Last month I had the privilege of listening to Rob Dietz of the Centre for Advancement of the Steady State Economy (CASSE) when attending the 2010 International Congress for Conservation Biology. He introduced the CASSE and their mandate – to promote stable or mildly fluctuating levels in population and consumption of energy and materials. This is the steady-state economy.

I’ve hinted before that our essentially linear economy (natural resource exploitation -> transport -> manufacturer -> redistribution -> sale -> consumption/use -> disposal (discussed in a very easy-to-understand way in the Story of Stuff) is not sustainable in the long term because of the finite resource base of the planet (think trees, coal, oil, arable land). My colleagues and I have even shown analyses based on hard data demonstrating that total wealth is the ultimate driver of environmental degradation at the country scale.

So, it is my opinion (and a growing number of others‘) that we need a new way of measuring economic prosperity, or the world will enter a state of permanent financial crisis. The mantra of constant economic growth is simply unrealistic as our human populations continue to expand.
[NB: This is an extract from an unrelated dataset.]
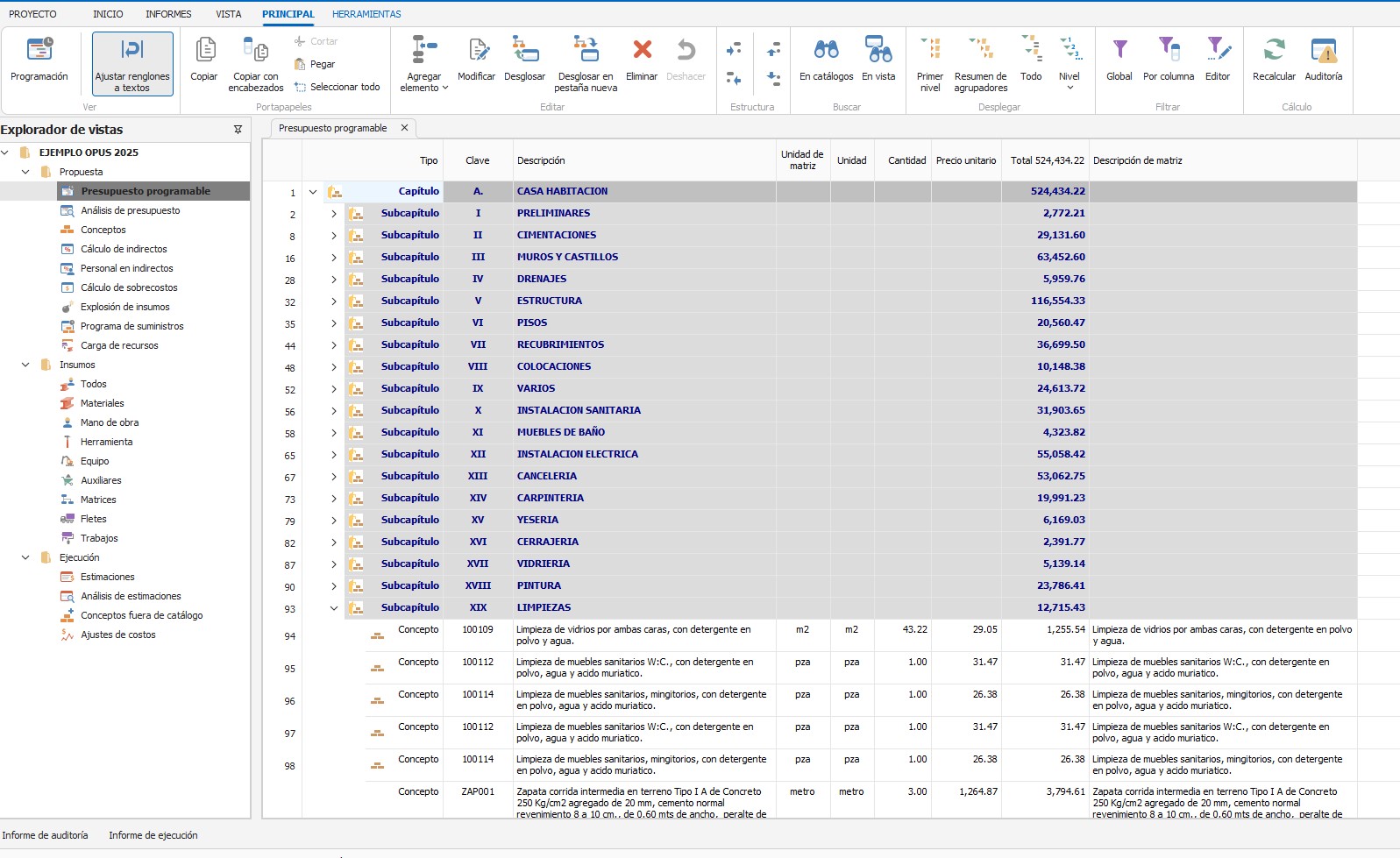Open the Auditoría tool
The height and width of the screenshot is (858, 1400).
point(1323,60)
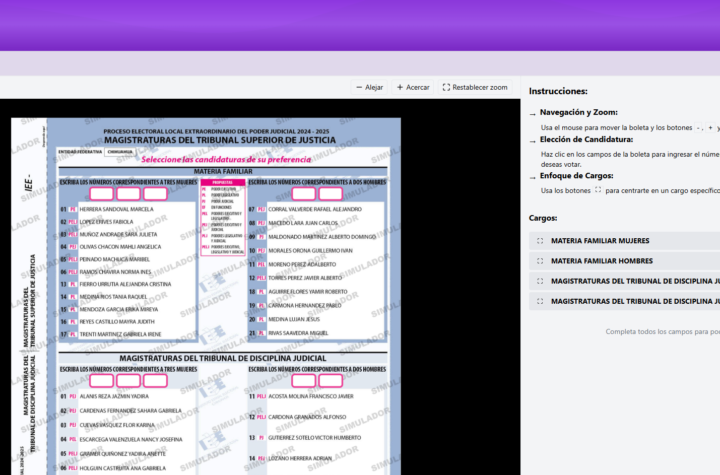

This is a very simplistic statement and on the surface an apparently impossible goal; however, people who put together the CASSE believe it is achievable.

It is for this reason that I have been communicating with Rob Dietz and others at CASSE about reposting some of their excellent essays on ConservationBytes.com. Please feel free to comment here on the subject matter because the CASSE people will be monitoring. I hope we can expand the readership and support base, and eventually start to convince politicians that growth will eventually kill us and a good slice of the planet’s biodiversity.